◆ What needs to be done: Below are records to repeat exactly; do not include any pictures.

◆ Exercise data:
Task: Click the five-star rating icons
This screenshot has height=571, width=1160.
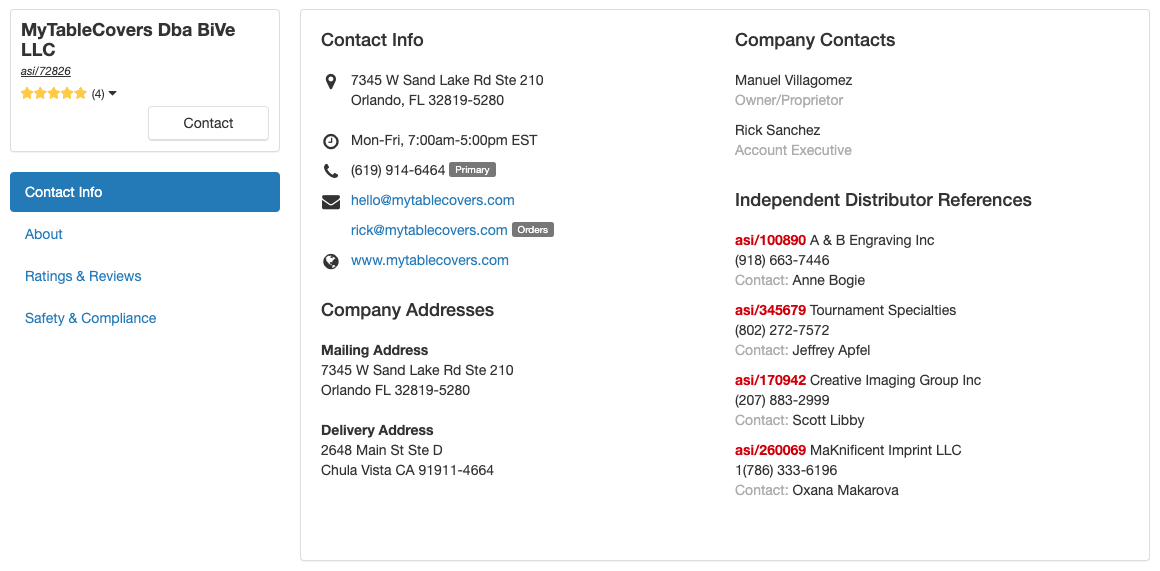Action: pyautogui.click(x=54, y=93)
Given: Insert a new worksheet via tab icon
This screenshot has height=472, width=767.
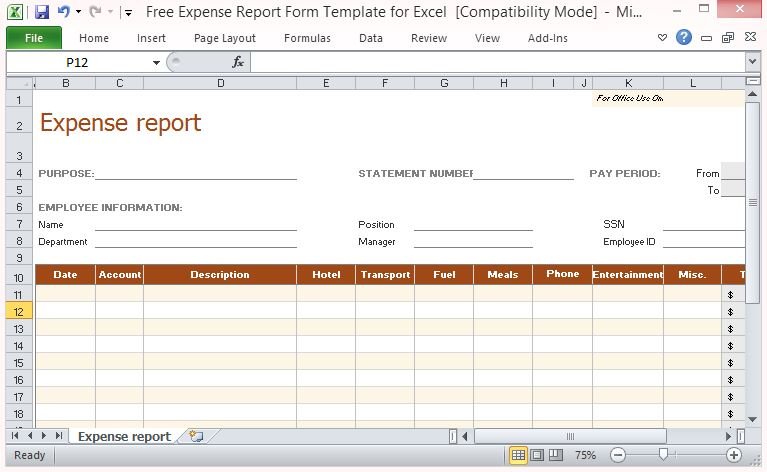Looking at the screenshot, I should point(196,437).
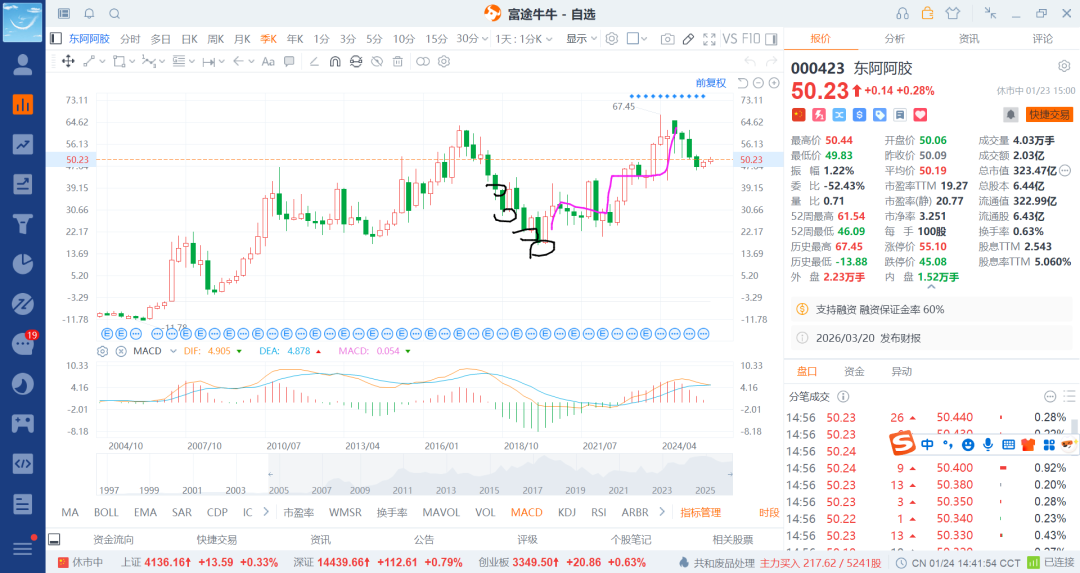Screen dimensions: 1080x573
Task: Click the 快捷交易 quick trade button
Action: (1050, 114)
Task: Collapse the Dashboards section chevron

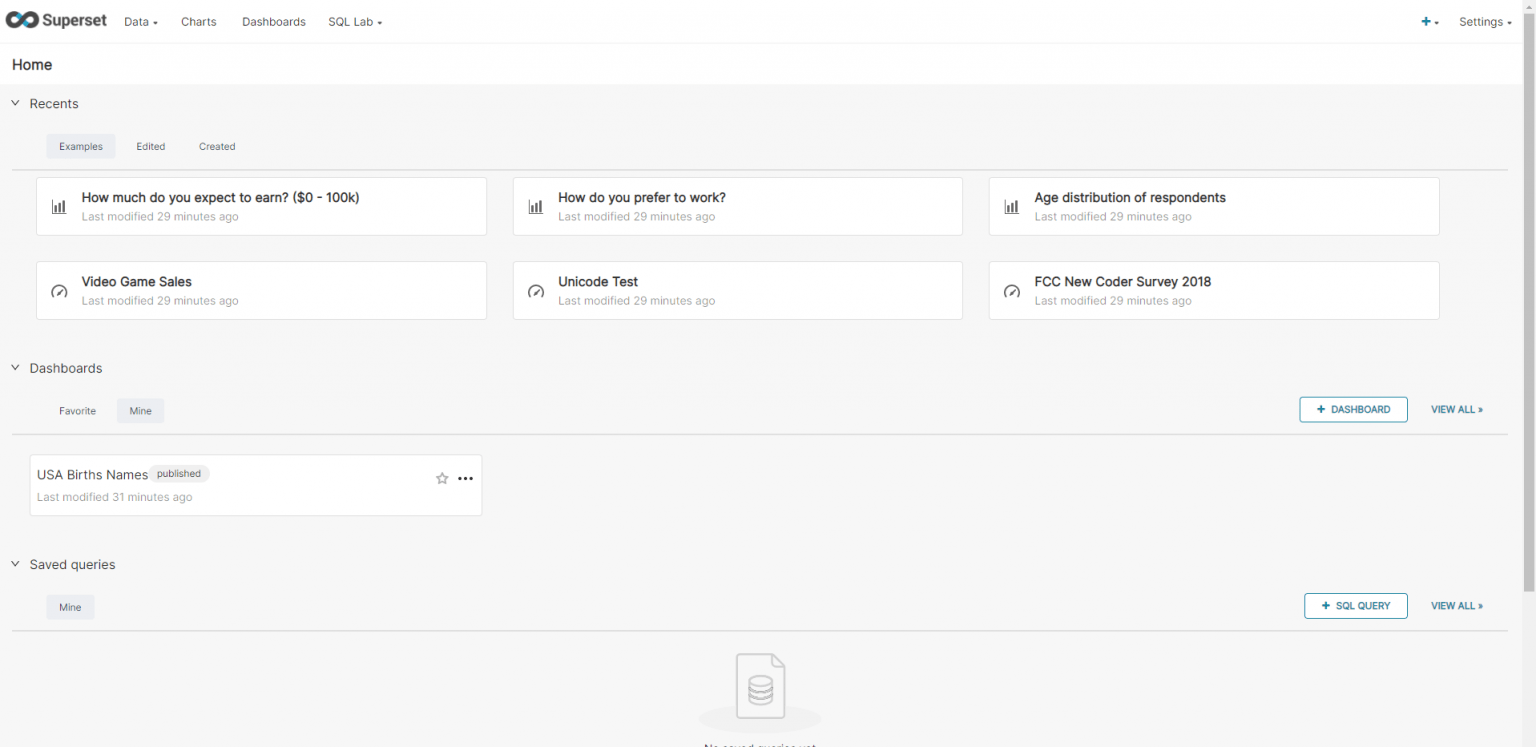Action: (x=16, y=368)
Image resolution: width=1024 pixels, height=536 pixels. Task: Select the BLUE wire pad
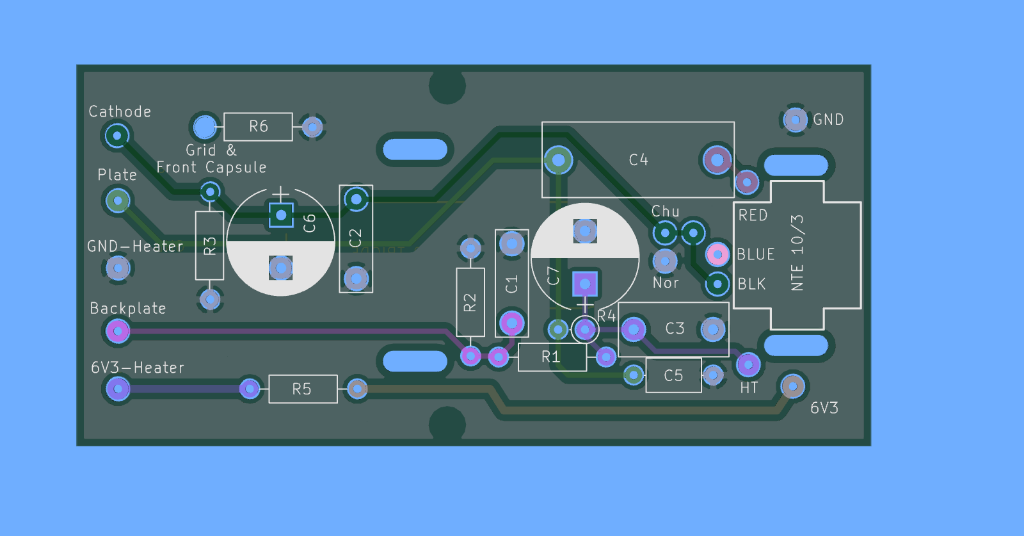point(717,254)

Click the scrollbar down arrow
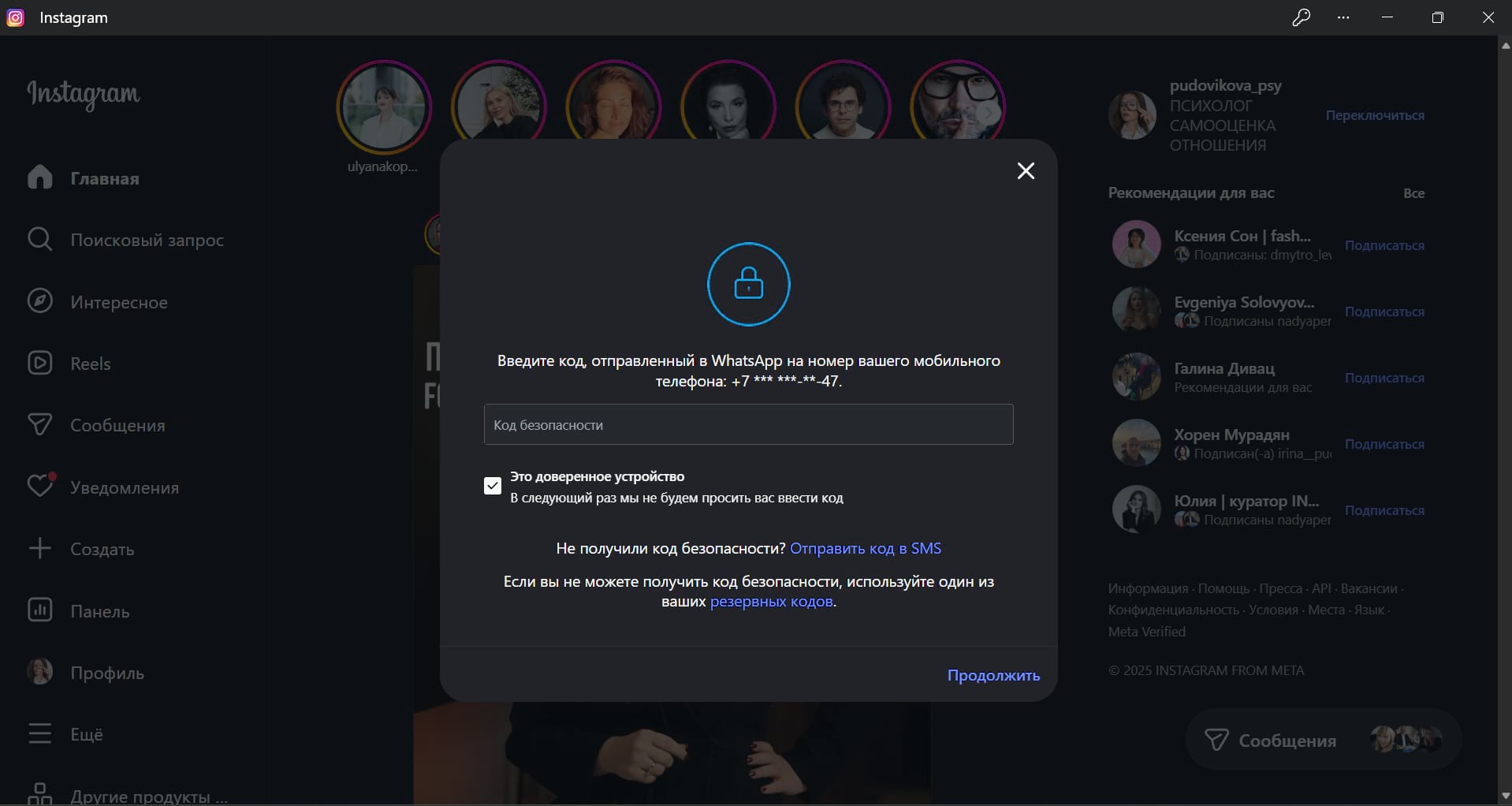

◆ Result of this exercise:
Task: Click the five-star rating icons
This screenshot has height=571, width=1160.
Action: pyautogui.click(x=54, y=93)
Given: Insert a new worksheet via tab icon
This screenshot has height=472, width=767.
Looking at the screenshot, I should point(196,437).
Screen dimensions: 1080x573
Task: Click the 快捷交易 quick trade button
Action: (1050, 114)
Task: Collapse the Dashboards section chevron

Action: (x=16, y=368)
Image resolution: width=1024 pixels, height=536 pixels. Task: Select the BLUE wire pad
point(717,254)

Click the scrollbar down arrow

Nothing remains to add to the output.